As from January 14, the Spanish Patents and Trademarks Office (SPTO) will, for the first time, assume the task of determining whether a trademark is invalid or must be revoked.

As from this coming January 14, claims requesting a declaration of invalidity or the revocation of a Spanish trademark (or Spanish trade name) must be filed at the SPTO. As a result, it will only be possible to submit claims at the commercial courts, in the form of a counterclaim, in trademark infringement proceedings.

Royal Decree-Law 23/2018, which transposes Directive 2015/2436 relating to trademarks, introduces this change in legislation. It means that from now on, it is the SPTO that will be responsible for deciding whether a particular sign comes under an absolute prohibition (for example, trademarks that are not distinctive, that are descriptive, unlawful, contrary to public policy, or to accepted principles of morality, that are generic, liable to mislead the public or registered in bad faith).

It will also have the authority to declare trademarks/trade names invalid due to relative grounds where the registration is, for example, identical or similar to a prior or well-known trademark or trade name, or to an unregistered but well-known trademark in Spain prior to the filing date of the trademark/trade name for which invalidity is sought.

 

The SPTO may also revoke a trademark (or trade name) where it has been registered for over five years and has not been put to genuine use, without a proper reason. The revocation may also be applied when a trademark has become either misleading or the common name for a product or service.

This constitutes a paradigm shift and we, therefore, preempt the questions that we will most frequently face.

  1. Will claims have to be signed by a lawyer? Claims filed at the SPTO will not have to be signed by a lawyer nor by an industrial property agent or court procedural representative.
  2. How much will it cost to file a claim? Payment of a mandatory fee of 200 euros, according to tariff one of the Schedule of the Trademarks Law, plus the fees for the preparation of the claim.

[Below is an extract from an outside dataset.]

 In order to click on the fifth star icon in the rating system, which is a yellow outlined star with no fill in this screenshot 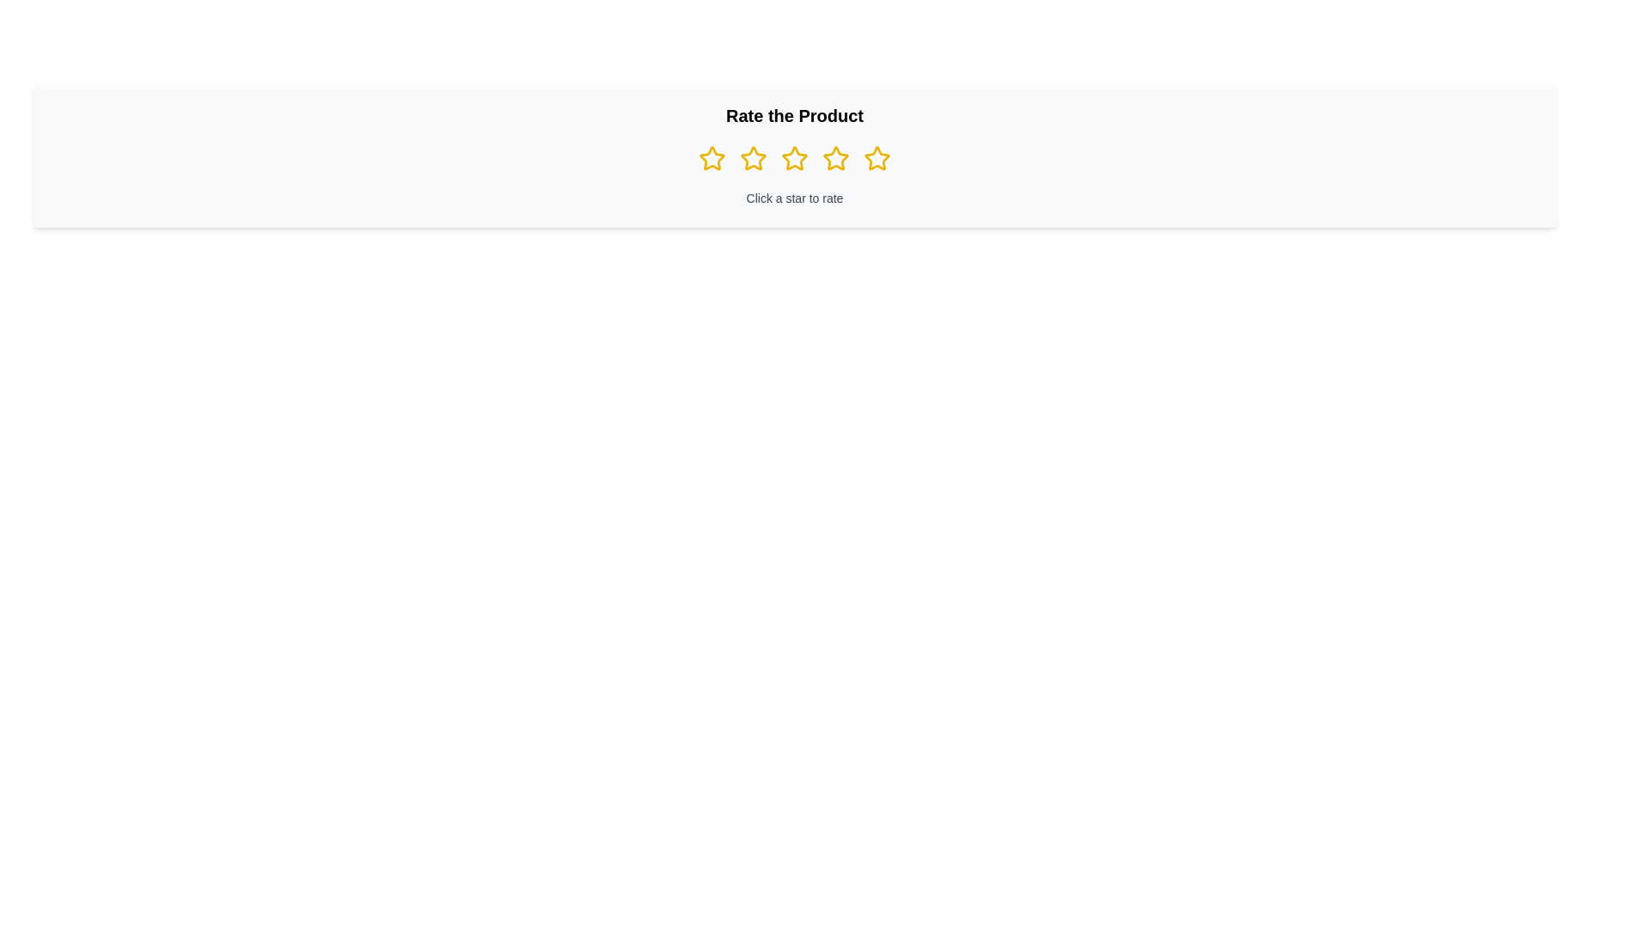, I will do `click(877, 159)`.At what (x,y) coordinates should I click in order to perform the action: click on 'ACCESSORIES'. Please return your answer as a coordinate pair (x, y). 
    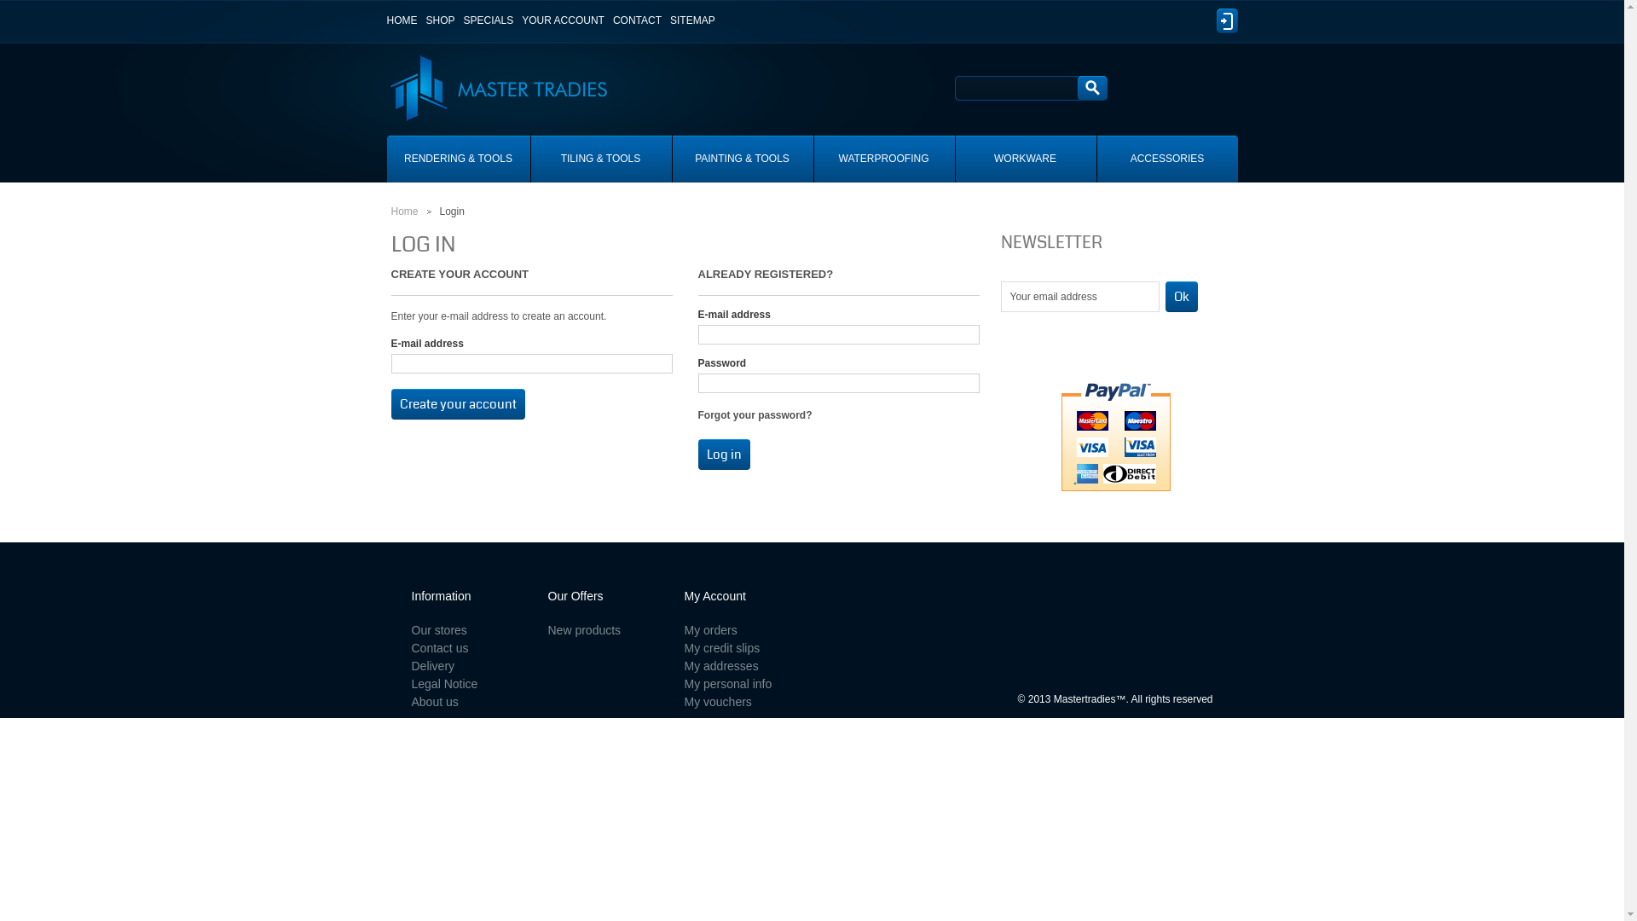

It should be borne in mind that an order to pay costs is not envisaged and that damages may not be claimed in this new invalidity/revocation proceeding.
  3. If the respondent is a foreigner, does a translation of the claim have to be submitted? The respondent is notified of the claim via its agent, if it has one, or directly at that address provided when it applied for the trademark or trade name.
  4. Can a hearing be requested at the SPTO? No provision has been made for holding hearings at the trademark office. As a result, the evidence that is submitted with the claim and answer is eminently documentary. Hearings are only envisaged if an appeal is filed at the provincial appellate court.
  5. Do claims requesting a declaration of invalidity due to filing the application for the trademark in bad faith have to be made retroactive to the moment the application was filed? Yes because the SPTO will have to assess the applicant’s conduct at that particular moment in time and decide whether, applying the guidelines of the Court of Justice of the European Union (CJEU) in this regard, the trademark should be declared invalid or upheld. It is therefore the same body that granted the trademark that has the authority to declare it invalid later on.
  6. Can the party that is applying for a declaration of invalidity of a trademark because it comes into conflict with its prior rights be requested to prove that it has used the prior mark on which the request for invalidity is based in the five years prior to making the claim? Yes, and also if it was using the trademark in the five years before the owner of the contested mark filed its application. This can involve the assessment having to go back many years, so organizing the proof of use is paramount. It should be taken into account that if evidence of the use of the claimant’s prior mark cannot be provided, the claim will be dismissed.
  7. Can the SPTO’s decisions be appealed? First, as has been the case until now, at the trademark office itself by means of an administrative appeal. However, in the event that the decision in the administrative appeal is also appealed, as from January 14, it is the specialized panels of the provincial appellate courts of Madrid, Barcelona, Valencia, Granada, La Coruña, Bilbao and Las Palmas de Gran Canaria that will hear the appeals. The features of this new appeal are set out in the Civil Procedure Law (article 447 bis) and are applied to all decisions of the SPTO that exhaust remedies available via the administrative channel.
  1. Have provisions been made for a database containing the decisions issued by the SPTO? It appears that we will not have a database to consult the decisions issued, nor therefore the criteria of the SPTO in declaring the invalidity or revocation of a trademark, although the criteria of the CJEU will have to be followed.
  2. Has this simplified the declaration of invalidity/revocation process? Yes, because it avoids having to follow the procedure of an ordinary lawsuit, which is how invalidity/revocation claims had been processed until now. As a result, the preliminary hearing and trial procedures that we had until now have disappeared. For this purpose, the SPTO has published a Handbook on administrative invalidity and revocation as a road map.
  3. How long are these invalidity and revocation proceedings expected to last? 20 months according to the Trademark Law (Additional Provision Five), although this will be extended to 24 months in the case of declarations of invalidity.

In short, we expect that the simplification and reduction in costs of the procedure will cause an increase in applications for a declaration of invalidity and revocation. However, care should always be taken when deciding whether to file such claims and always within a defined global strategy, in order to avoid the claim triggering an infringement action and/or counterattacks in other countries.